With iOS 10.3 now publicly available, many iPhone and iPad owners have been questioning whether or not the move across from iOS 10.2.1 to iOS 10.3 is taking longer than a usual update would.
The answer to this is quite simply, yes. iOS 10.3 ships with a number of internal improvements and outward-facing changes, but it’s the behind-the-scenes move away from the traditional HFS+ file system towards APSS which understandably prolongs the time it takes to install.
Apple’s iOS 10.3 went through a long enough period of beta testing for almost every device owner to know what it was going to offer when it shipped. Updates to the Find My iPhone experience. An improved and more powerful Siri experience. As well as a number of vital security fixes and patches may appeal to end-users, but probably not so much to those who spend their days looking for vulnerabilities which can be leveraged from a jailbreak perspective.
Those outward-facing improvements aside, it’s the move away from the accepted 30-year-old HFS+ file system to Apple’s new Apple File System (APFS) which is causing the install delays.
Going ahead with that upgrade essentially means that the installer needs to do all of the heavy lifting involved in migrating data to different places on the file system. And of course, ensuring the integrity of that data and making sure that nothing is purged, lost, or made corrupt during the major internal reshuffle. Given the age of HFS+, and the agreement that it needed replaced, it seems like the slightly extended install time is worth the effort. Especially considering the majority of users are noticing that iOS 10.3 feels a lot more fluid, snapper, and faster when interacting with content and navigating between views because of this new file system.
But that’s not it.

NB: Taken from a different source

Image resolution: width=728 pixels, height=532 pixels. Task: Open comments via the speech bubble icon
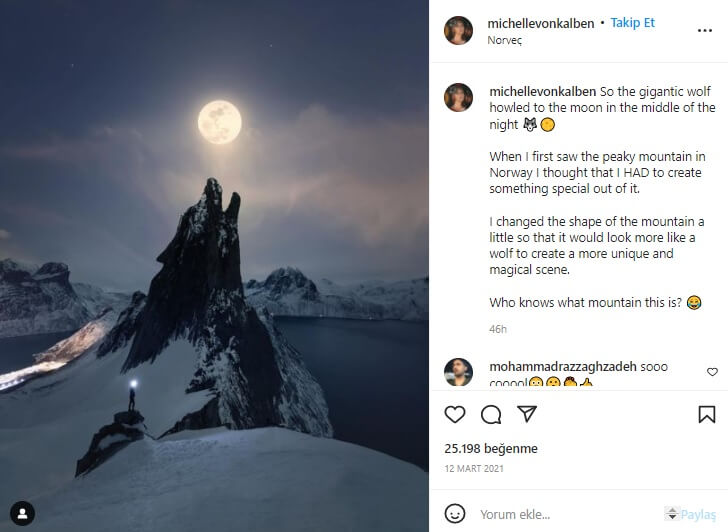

Former iOS engineer Renaud Lienhart has used Twitter to give another reason for iOS 10.3 feeling speedier than older versions, suggesting that “iOS 10.3 feels snappier because many animations were slightly tweaked & shortened, for the better.” It’s unlikely that Apple will ever officially comment on those tweaks, but it could have something to do with a range of issues reported by Chris Pirillo after an investigation into interface and experience issues caused by animations not executing and performing as intended.
If you’re still deliberating on whether or not to upgrade to iOS 10.3, the extended install time is definitely worth the benefits that you get from it. Unless you’re wanting a jailbreak, of course.